On this page I address the issue of inflation when computing levelised cost. When computing the levelised cost of electricity or the levelised unit cost of something else like the oil price necessary to break even on an investment, the ultimate objective is make some kind of economic analysis. I show how to compute the real levelised cost or the levelised cost adjusted for inflation. This means that a flat unit cost in nominal terms is not computed, but the cost is in real terms where the levelised cost increases over time with inflation. This real cost can be compared to things like the cost of your electricity bill per kWh or the cost of natural gas. If you use the nominal LCOE that is in a sense the price at the middle of the life of a solar or other project, you would have to compare your electric bill in 10 or 15 years to the LCOE of the solar project. To compute the real LCOE, I show some techniques that use the PMT function with the real cost of capital rather than the nominal cost of capital. As with other issues, I have included a file with the examples and methods discussed on this page.
Formulas for Computing Carrying Charge for Real versus Nominal Levelised Cost
When computing the levelised cost of electricity or the levelised unit cost of something else like the oil price necessary to break even on an investment, you can compute the current price necessary to meet the required return. If you compute the real return and then the real carrying charge, the inflated real carrying charge will produce the target nominal return after it is inflated.
Real Return = (1+Nominal Return)/(1+Inflation Rate) -1
Real Carrying Charge = PMT(Real Return, Life, Capital Cost)
The screenshot below works through how to compute the real levelised cost. When you think about things, the levelised nominal cost is a silly number. Think about a hydro plant than may last 80 years. The nominal levelised cost is the flat value over 80 (with a minor adjustment for inflation in O&M expenses discussed below). With even a minor rate of inflation like 2%, the real value in 80 years is a very small percent of the value in the first year (divide by 1.02^80) — 4.9 times. It would be much better to compute the current value that, when inflated, gives you the target return. In simple terms this involves using a real cost of capital as described below.
To begin the discussion, the screenshot below demonstrates how I have input an inflation rate and also computed a required real return. The required real return is computed as:
You can then use the real return instead of the nominal return in the carrying charge calculation with the PMT function. You can also then compute the total carrying charges and the LCOE with the inflation rate.
Adjusting the Operating Expense for Inflation when Computing Nominal Levelised Cost
Note in the above screenshot that the O&M cost is different for the real LCOE than for the nominal scenario. This is because the O&M cost should increase with inflation. After you levelize the O&M cost, it should be higher in the nominal case where it is (inappropriately) held flat. To compute the equivalent levelised O&M cost, you can apply the formula:
Inflated O&M Factor = PV(Real Rate, Life, -1)/PV(Nominal Rate, Life,-1)
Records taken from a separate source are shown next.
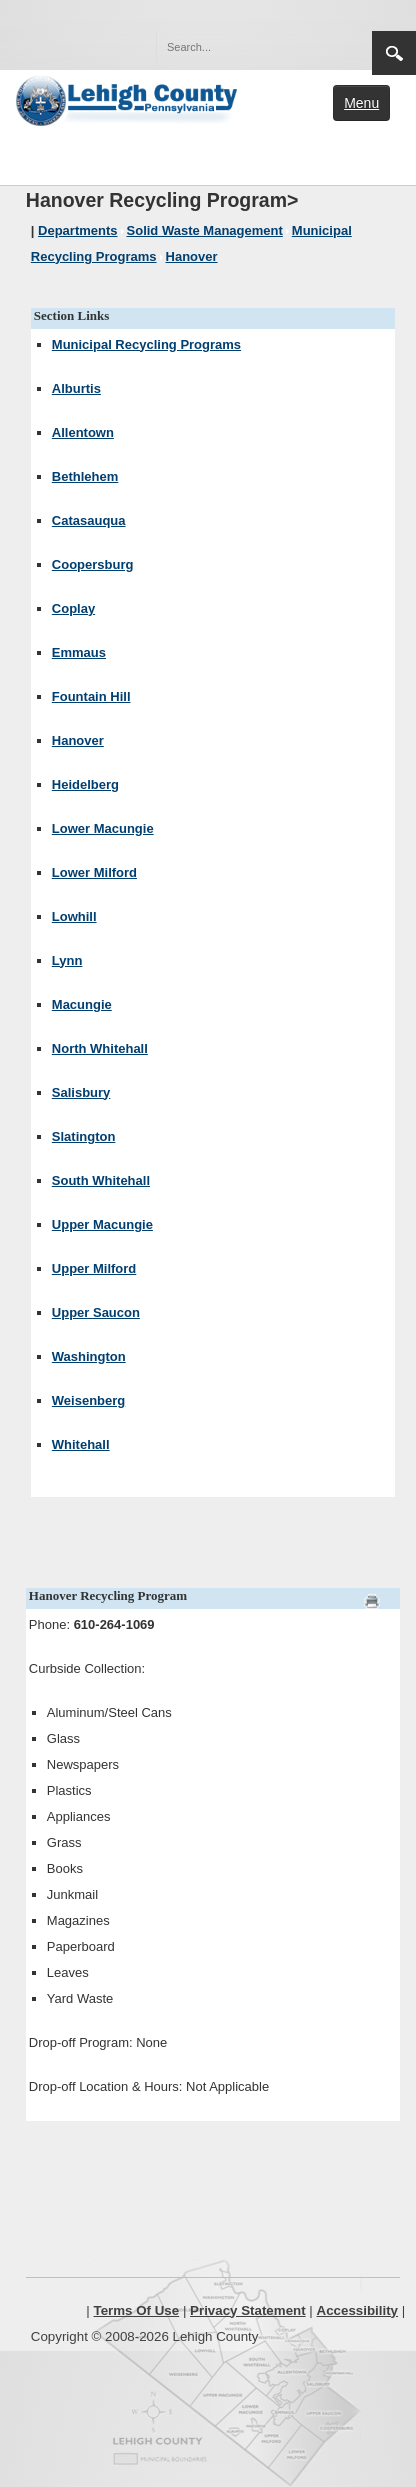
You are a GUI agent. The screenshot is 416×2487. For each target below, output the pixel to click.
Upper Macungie (102, 1224)
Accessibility (358, 2310)
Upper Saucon (96, 1312)
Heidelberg (85, 784)
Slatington (84, 1136)
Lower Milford (94, 872)
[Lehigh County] (128, 99)
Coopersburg (93, 564)
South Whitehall (101, 1180)
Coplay (73, 608)
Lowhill (74, 916)
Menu (361, 103)
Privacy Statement (248, 2310)
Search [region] (394, 53)
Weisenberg (88, 1400)
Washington (89, 1356)
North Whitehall (100, 1048)
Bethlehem (85, 476)
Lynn (67, 960)
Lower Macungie (103, 828)
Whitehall (81, 1444)
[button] (314, 46)
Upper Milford (94, 1268)
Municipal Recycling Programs (146, 344)
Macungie (82, 1004)
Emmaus (79, 652)
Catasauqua (89, 520)
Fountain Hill (91, 696)
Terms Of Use (137, 2310)
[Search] (244, 47)
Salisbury (81, 1092)
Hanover (78, 740)
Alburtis (76, 388)
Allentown (83, 432)
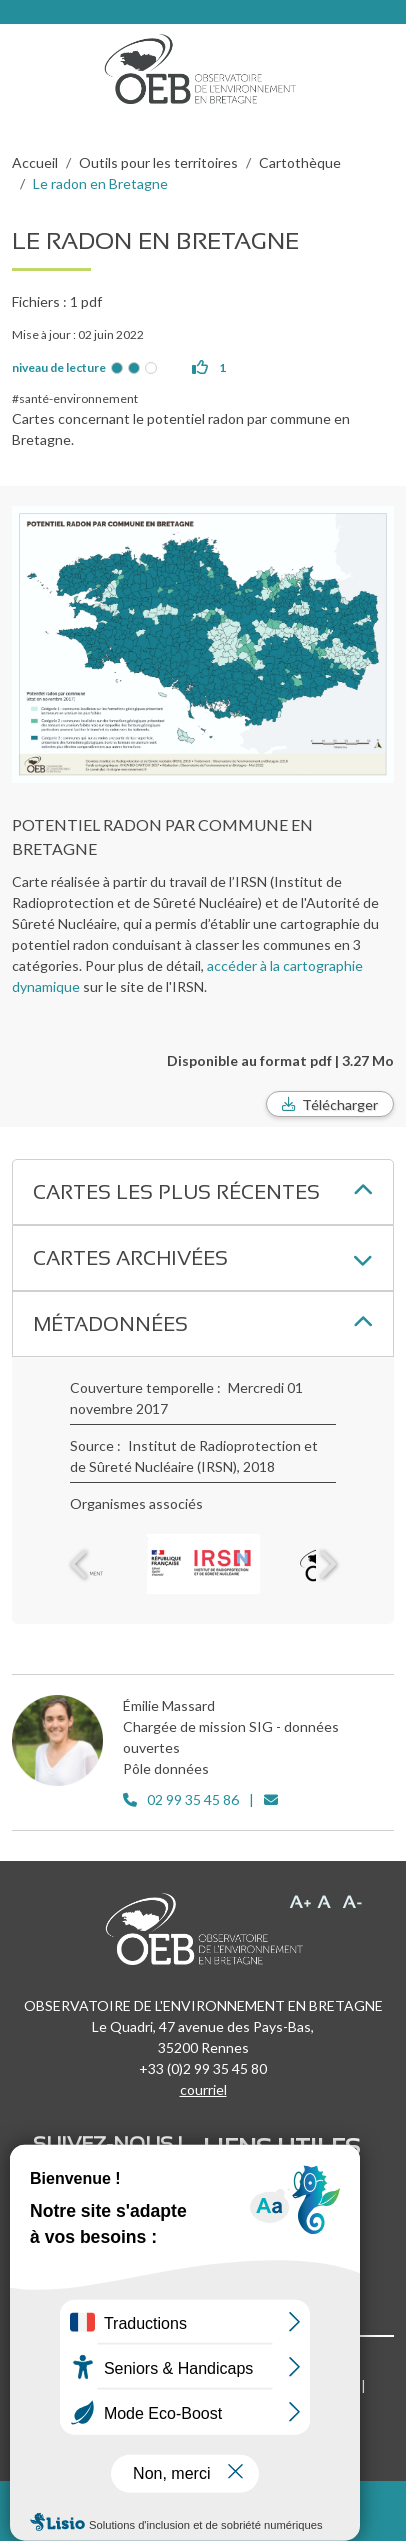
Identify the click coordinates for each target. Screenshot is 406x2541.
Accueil (35, 162)
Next (326, 1564)
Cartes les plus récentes (176, 1192)
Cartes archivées (130, 1258)
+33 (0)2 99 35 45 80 (203, 2068)
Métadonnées (110, 1324)
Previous (80, 1564)
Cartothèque (300, 162)
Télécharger (340, 1104)
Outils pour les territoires (158, 162)
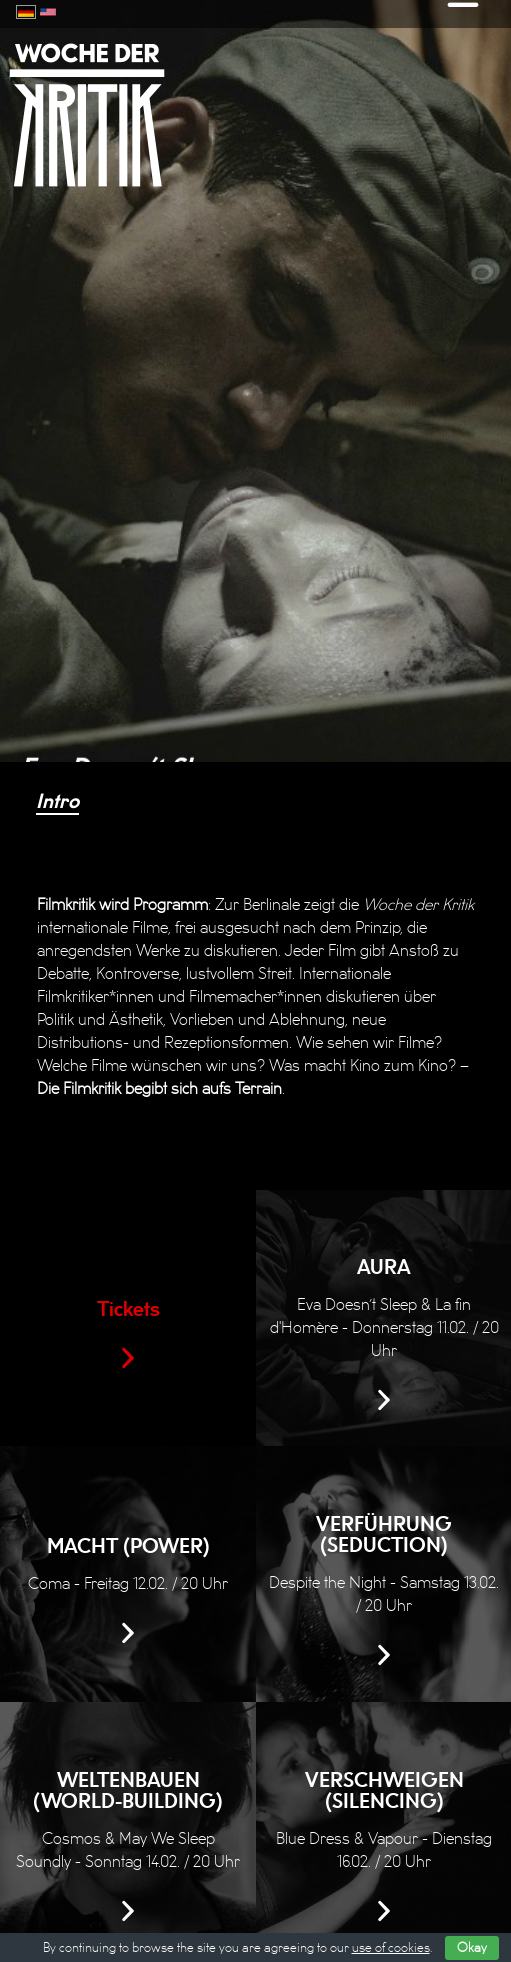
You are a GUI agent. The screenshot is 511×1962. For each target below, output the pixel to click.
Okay (472, 1948)
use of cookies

When doing this, you will want the real IRR on the top and the nominal on the bottom to make sure the factor is above one. Apply this in the LCOE formula and not in the financial model. Note that this is not the NPV formula; it is a formula that allows you to input a payment (-1) and produces the present value, The PV using the real rate is higher than the nominal rate. So, the value of this factor is above 1. I you would do this for a single year — for example (1+real rate)^10/(1+nominal rate)^10 — this results in the inflation rate. So the formula over time is like computing this increase in inflated cost over time.
As with the first case, I have made a little financial model that proves the approach. I compute a little model for both the nominal case where the absurd assumption is made that the price never changes. But this time I allow the O&M cost to increase with inflation. With the price computed using the increased O&M, the financial model produces the correct IRR that is input as the target IRR.
Financial Model Verification Using Real LCOE
In the screenshot with the simple model, I also show how the model in the real case. In this case (the bottom part of the screenshot), the computed real LCOE is increased by the inflation rate as shown in the price line (27.8 followed by 28.50, followed by 29.21 etc.). The O&M is inflated in both case starting with the real level (this is the value of 6/kW-year multiplied by 1,000 to put the values in terms of MW.) With these values, both the real value and the nominal value produce the target return of 5.5% that is input as the target in the above screenshot.